Still, this disagreement encapsulates the tensions between President Donald Trump’s domestic and foreign policy agendas.

In a March 2025 executive order, Trump directed cuts to perceived waste and anti-Trump bias within USAGM supervising organizations such as Voice of America and Radio Free Europe/Radio Liberty. When Lake became CEO last July, she didn’t hesitate, quickly taking a sword to the heart of these agencies by slashing their workforces and operations to the bone. This earned praise among Make America Great Again supporters and bolstered Lake’s credentials as a Trump loyalist. As Trump put it in late 2025, “Kari is doing a fantastic job cleaning up a mess that has existed for decades. She is finally putting America First on the world stage.”

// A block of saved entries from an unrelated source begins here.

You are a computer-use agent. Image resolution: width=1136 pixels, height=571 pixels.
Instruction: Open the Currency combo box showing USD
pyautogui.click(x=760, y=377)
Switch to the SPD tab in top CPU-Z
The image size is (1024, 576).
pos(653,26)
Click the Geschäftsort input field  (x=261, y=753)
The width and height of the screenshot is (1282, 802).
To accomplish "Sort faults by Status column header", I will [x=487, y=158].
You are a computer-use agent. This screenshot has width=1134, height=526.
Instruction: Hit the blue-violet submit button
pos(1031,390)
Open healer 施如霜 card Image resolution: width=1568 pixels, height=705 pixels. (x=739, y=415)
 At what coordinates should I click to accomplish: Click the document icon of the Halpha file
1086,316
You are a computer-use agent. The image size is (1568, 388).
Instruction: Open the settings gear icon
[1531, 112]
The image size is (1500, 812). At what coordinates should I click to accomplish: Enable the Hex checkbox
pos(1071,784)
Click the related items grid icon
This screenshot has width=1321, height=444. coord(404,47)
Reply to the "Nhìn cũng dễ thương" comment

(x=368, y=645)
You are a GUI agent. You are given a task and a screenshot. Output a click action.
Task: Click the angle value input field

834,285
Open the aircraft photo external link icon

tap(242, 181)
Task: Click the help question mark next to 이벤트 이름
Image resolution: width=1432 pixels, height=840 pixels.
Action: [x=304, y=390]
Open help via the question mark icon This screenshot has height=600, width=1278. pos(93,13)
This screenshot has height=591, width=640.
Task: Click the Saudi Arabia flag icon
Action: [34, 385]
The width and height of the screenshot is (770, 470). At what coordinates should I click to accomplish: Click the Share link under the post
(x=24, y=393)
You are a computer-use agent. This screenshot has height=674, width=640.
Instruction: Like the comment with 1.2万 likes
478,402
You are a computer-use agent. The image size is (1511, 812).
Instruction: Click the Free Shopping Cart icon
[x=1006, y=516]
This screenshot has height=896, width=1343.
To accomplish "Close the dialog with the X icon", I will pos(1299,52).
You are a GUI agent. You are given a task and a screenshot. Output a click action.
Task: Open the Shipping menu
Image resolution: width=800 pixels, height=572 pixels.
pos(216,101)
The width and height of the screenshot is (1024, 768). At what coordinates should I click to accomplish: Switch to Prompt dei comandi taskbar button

When Trump launched strikes against Iran’s nuclear program in June 2025, however, the cost of these cuts became apparent.

Having laid off the majority of its Iran-related journalists, RFE/RL was unable to broadcast U.S. messaging into Iran effectively. While Lake recalled some staff on a temporary basis, critics say this was inadequate for the scale necessary. A similar situation developed in January 2026, as hundreds of thousands of Iranians took to the streets to protest collapsing living standards. Perhaps more than 10,000 protesters were slaughtered by the regime in a breach of a red line set by Trump. And with Trump now preparing to order likely imminent military action against Iran, critics of Lake say RFE/RL remains in a poor position to report from the country.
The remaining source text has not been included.